## [WHAT TO PRODUCE]
Decide whether each statement below agrees with the SCMG model-loading text. Answer yes or no for each, and quote the deciding words from the text exactly. 1. The model is moved to the CPU. 2. The first linear layer of the encoder produces 512 output features. 3. The dropout layers in the encoder have a probability of 0.0.

Load the trained SCMG model.

[2]:
# Load the autoencoder model
model_path = 'models/embedder'

scmg_model = torch.load(os.path.join(model_path, 'model.pt'),
                        map_location=torch.device('cpu'))
scmg_model.load_state_dict(torch.load(os.path.join(model_path, 'best_state_dict.pth'),
                    map_location=torch.device('cpu')))

device = 'cpu'
scmg_model.to(device)
scmg_model.eval()
[2]:
CellEmbedder(
  (encoder): MLP(
    (layers): ModuleList(
      (0): Linear(in_features=18108, out_features=2048, bias=True)
      (1): LayerNorm((2048,), eps=1e-05, elementwise_affine=True)
      (2): LeakyReLU(negative_slope=0.01)
      (3): Dropout(p=0.0, inplace=False)
      (4): Linear(in_features=2048, out_features=2048, bias=True)
      (5): LayerNorm((2048,), eps=1e-05, elementwise_affine=True)
      (6): LeakyReLU(negative_slope=0.01)
      (7): Dropout(p=0.0, inplace=False)
      (8): Linear(in_features=2048, out_features=512, bias=True)
    )
  )

## [PROVIDED INFORMATION]
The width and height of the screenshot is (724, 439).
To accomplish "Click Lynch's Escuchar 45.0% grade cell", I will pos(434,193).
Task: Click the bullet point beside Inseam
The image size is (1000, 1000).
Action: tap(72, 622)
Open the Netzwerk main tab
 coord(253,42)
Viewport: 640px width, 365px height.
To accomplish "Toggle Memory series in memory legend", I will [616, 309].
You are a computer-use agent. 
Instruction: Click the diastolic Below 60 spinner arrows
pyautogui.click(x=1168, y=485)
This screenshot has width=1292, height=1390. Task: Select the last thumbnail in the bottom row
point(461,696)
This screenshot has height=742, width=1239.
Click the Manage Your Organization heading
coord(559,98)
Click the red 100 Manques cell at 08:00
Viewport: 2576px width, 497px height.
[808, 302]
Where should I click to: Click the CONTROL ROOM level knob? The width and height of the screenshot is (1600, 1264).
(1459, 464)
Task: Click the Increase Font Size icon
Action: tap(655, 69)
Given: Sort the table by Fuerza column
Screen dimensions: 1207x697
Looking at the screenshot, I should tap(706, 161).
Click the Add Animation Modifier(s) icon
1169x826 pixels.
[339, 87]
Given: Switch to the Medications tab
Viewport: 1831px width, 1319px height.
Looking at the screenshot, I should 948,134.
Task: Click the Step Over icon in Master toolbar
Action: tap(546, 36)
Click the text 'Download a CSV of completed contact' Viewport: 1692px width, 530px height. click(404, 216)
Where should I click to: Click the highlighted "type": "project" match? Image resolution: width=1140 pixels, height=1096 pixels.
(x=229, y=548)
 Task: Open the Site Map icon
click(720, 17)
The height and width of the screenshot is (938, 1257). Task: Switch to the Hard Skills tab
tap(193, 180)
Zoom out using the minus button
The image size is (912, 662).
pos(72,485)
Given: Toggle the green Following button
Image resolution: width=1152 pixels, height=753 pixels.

## [RESPONSE BELOW]
1. Yes: "device = 'cpu'"
2. No: "(0): Linear(in_features=18108, out_features=2048, bias=True)"
3. Yes: "Dropout(p=0.0, inplace=False)"